Syeikh Hasan bin Muhammad Syaddad Ba Umar dalam kitabnya : Kaifiyat al Wushul Liru’yat Sayyidina ar Rasul Muhammad SAW, menyatakan bahwa “ Aku telah diberitahu oleh tuan dan kekasihku Sayyid Ahmad Masyhur Al Haddad, dimana sebagian para pencinta telah datang kepadanya dan meminta saran darinya, bagaimana dapat mimipi bertemu Nabi SAW. Dia menyuruh untuk membaca suatu bait dari Burdah, dimana setiap satu kali membaca bait itu, hendaklah bershalawat atas Nabi SAW 10 kali. Kemudian orang itu melaksanakan perintahnya sehingga dapat bermimpi Rasul SAW. Adapun bait Burdah yang dibaca tersebut yaitu :
ﻧــﻌـﻢ ﺳــﺮﻯ ﻃــﻴـﻒ ﻣـﻦ ﺍﻫــﻮﻯ ﻓـــﺄﺭﻗـــﻨـﻰ
ﻭﺍﻟــﺤـﺐ ﻳــﻌـﺘــﺮﺽ ﺍﻟـﻠـــﺬﺍﺕ ﺑــﺎﻷﻟــﻢ
“ Ya … datang dengan diam-diam di malam hari orang yang kucintai dan menyebabkan aku tidak dapat tidur. Dan cinta itu mengganggu kelezatan dengan kengerian “.
Demikian seklumit tulisan perkenalan tentang Burdah. Apabila di dalam tulisan ini terdapat kesalahan dan kekurangan, maka dari itu diharapkan masukan dan sarannya untuk menambah khazanah kita. Semoga dengan ini dapat memberikan manfaat kepada kita semua dan bisa di amalkan sebagaimana mestinya.

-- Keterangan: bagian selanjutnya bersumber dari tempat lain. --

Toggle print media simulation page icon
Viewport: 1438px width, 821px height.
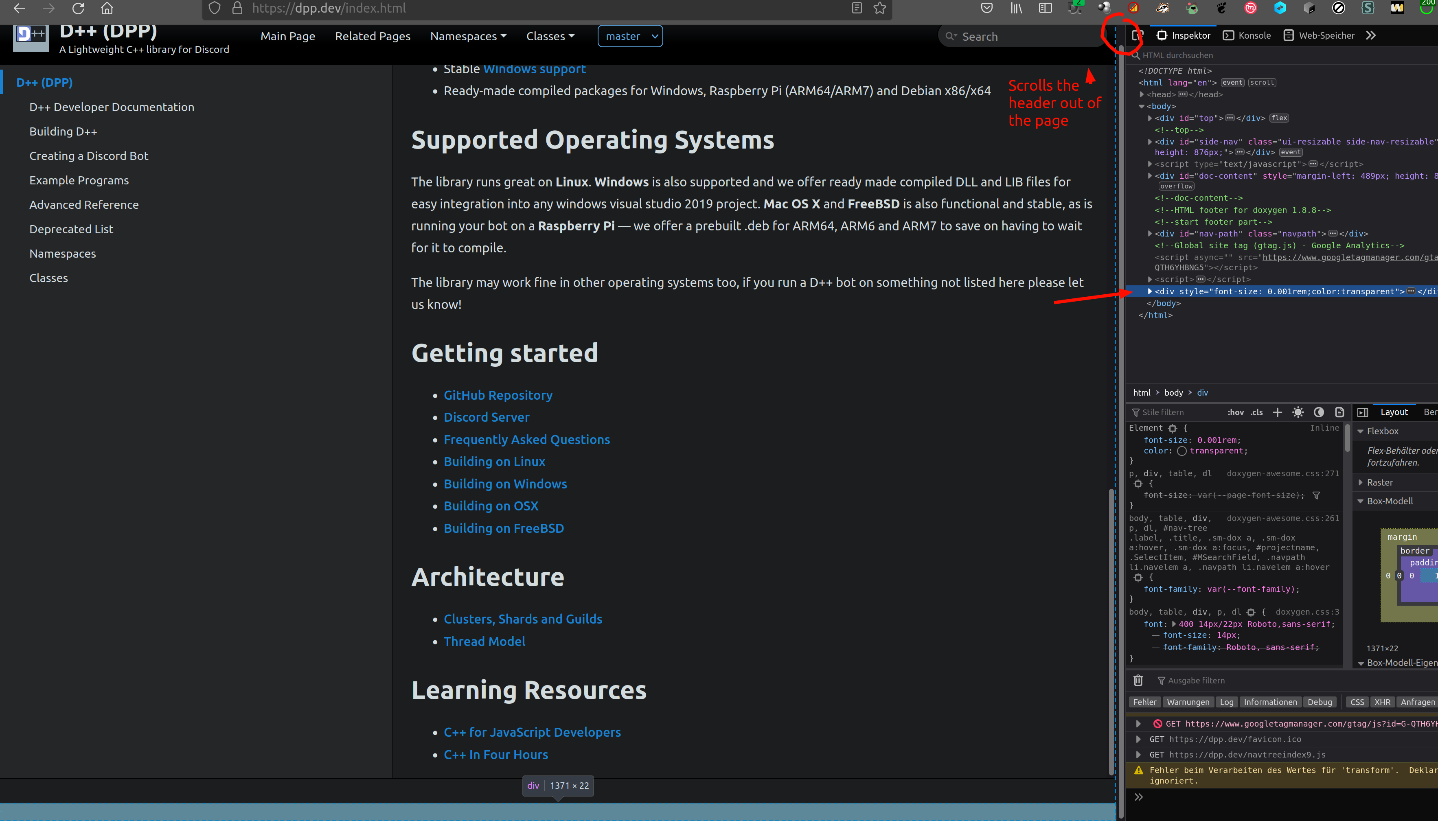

Di dalam kitab “Jamharatul Auliyaai wa A’laami Ahlit Tashauwufi ” , karangan ‘Aalimul Jalil as Sayyid Machmud Abul Faidl al Manufi al- Husaini, di jelaskan sebagai berikut :
“ Beliau seorang ustadz yang tegas, yang ‘arif sempurna, surya agama, tanda kebenaran ummat, guru (syaikh) orang – orang yang ahli hakikat : Abu ‘Abdillah Syarafuddin Muhammad bin Sa’id bin Hammad bin Muhsin bin ‘Abdullah bin Shanhaj bin Hilal As Shanhaji Al Bushiri.
Dilahirkan di Dalaash pada awal bulan Syawal hari Selasa tahun 608 H/1211 M. kedua orang tuanya dari Maghrib, kemudian menetap di Dalaash namun beliau besar di Bushir, sehingga kemudian lebih dikenal dengan Imam Al Bushiri.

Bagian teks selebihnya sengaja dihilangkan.